Lack of defective expression of the ATM gene in sporadic breast cancer tissues and cell lines.

Homozygous mutations of the gene mutated in ataxia telangiectasia (ATM) causes the AT syndrome, a pleiotropic phenotype that includes an increased risk of cancer. Most of the known mutations at the ATM gene lead to truncations which are usually associated with instability of mRNA and protein. A decrease or loss of ATM protein expression is associated with specific lymphoid malignancies in AT and non-AT patients. ATM is located within a region in chromosome 11q22-23 that is frequently undergoing loss of heterozygosity in sporadic breast cancer. Epidemiological studies estimated a 4-fold increase in breast cancer risk in heterozygous women. However, direct mutational analysis failed to clearly support a role for mutant ATM alleles in breast carcinogenesis. If ATM does have a suppressor role in this tissue, one would expect deficient ATM expression.
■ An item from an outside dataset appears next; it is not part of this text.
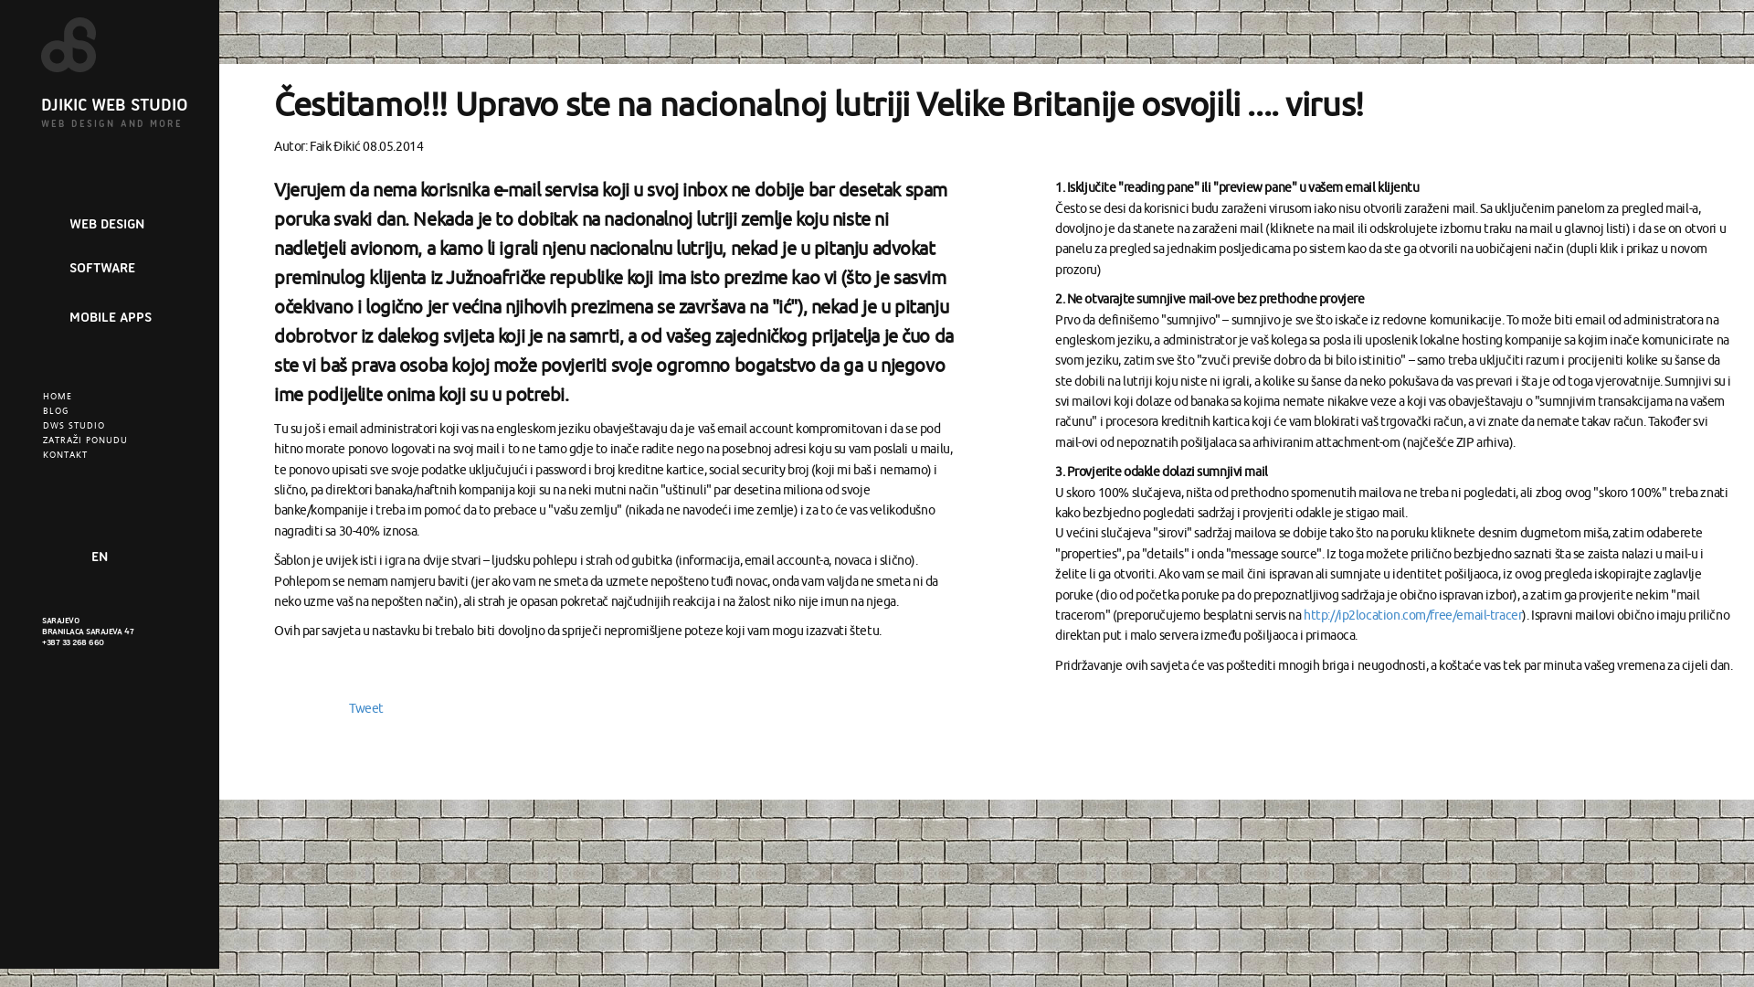 The height and width of the screenshot is (987, 1754). What do you see at coordinates (40, 104) in the screenshot?
I see `'DJIKIC WEB STUDIO'` at bounding box center [40, 104].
We therefore tested the hypothesis that the expression of the ATM gene is reduced in sporadic breast cancer. We determined ATM transcript levels using competitive RT-PCR on 89 randomly selected sporadic breast cancer samples and 29 normal breast tissues. Of these, 11 were matched normal/cancer pairs. We also evaluated 7 breast cancer cell lines. Deficiency in ATM expression was not observed. Of the 11 matched pairs, 7 tumors expressed mildly higher levels, 3 tumors expressed the same amount and only 1 tumor expressed <50% of the normal match. In addition, 3 cancers with tumor-associated LOH of the ATM gene expressed higher mRNA levels in the tumors than in their normal tissue matches, suggesting that no correlation exists between tumors with LOH and decreased ATM expression. In summary, our results do not support a suppressor role for ATM in the development of sporadic breast cancer.